A Company Voluntary Arrangement (CVA) can be a useful tool for companies and other businesses to enter into a statutory arrangement with its creditors. It allows a business to propose a compromise which becomes binding on all unsecured creditors, provided that the necessary majorities of creditors vote in favour of the proposals.
We know also that a CVA may not affect the rights of secured or preferential creditors (unless they agree to be so bound).
It is a statutory procedure which is governed by the Insolvency Act 1986 and other subordinate legislation. It is however, in many ways, different from other statutory processes such as administration or liquidations.

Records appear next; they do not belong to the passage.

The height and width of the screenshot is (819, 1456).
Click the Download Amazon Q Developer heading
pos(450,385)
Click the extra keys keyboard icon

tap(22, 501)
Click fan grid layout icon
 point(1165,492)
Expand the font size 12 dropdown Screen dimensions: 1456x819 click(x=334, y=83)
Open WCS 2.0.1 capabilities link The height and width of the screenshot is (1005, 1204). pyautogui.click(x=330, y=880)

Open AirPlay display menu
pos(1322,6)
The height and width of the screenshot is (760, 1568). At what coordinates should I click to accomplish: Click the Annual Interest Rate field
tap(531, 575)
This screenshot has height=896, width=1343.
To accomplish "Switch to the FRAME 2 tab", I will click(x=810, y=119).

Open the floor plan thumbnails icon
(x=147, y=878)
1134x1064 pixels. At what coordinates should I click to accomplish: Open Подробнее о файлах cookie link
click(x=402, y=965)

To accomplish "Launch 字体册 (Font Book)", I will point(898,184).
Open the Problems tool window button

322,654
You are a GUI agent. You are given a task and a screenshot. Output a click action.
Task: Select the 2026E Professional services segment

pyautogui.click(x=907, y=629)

For example, a company needs to be ‘unable to pay its debts’ for it to be placed into administration on a process instigated by its directors or for an administration order to be made by the Court. There is no requirement for a business to be insolvent in order for a CVA to be proposed at all. The relevant legislation is entirely silent on whether a business must be insolvent, or otherwise, for it to propose a CVA.
Let us consider why the relevant legislation is silent on this point.
A CVA proposal must be approved by at least 75% in value of the creditors who vote, provided that no more than 50% in value of the unconnected creditors vote the proposal down.
It is entirely up to the relevant creditors to decide how they wish to vote. Creditors may acknowledge that the CVA offers the best return for them in the circumstances, even if their debts are to be discounted. At the other end of the spectrum a creditor could vote against the CVA out of principle, or spite.
In this context the lack of any insolvency test makes sense. Why would a creditor vote in favour of a CVA that disadvantaged them in circumstances where the business is performing well and no restructuring is strictly necessary? A CVA is a contract with creditors, and unless the creditors buy into the proposal then there will be no CVA.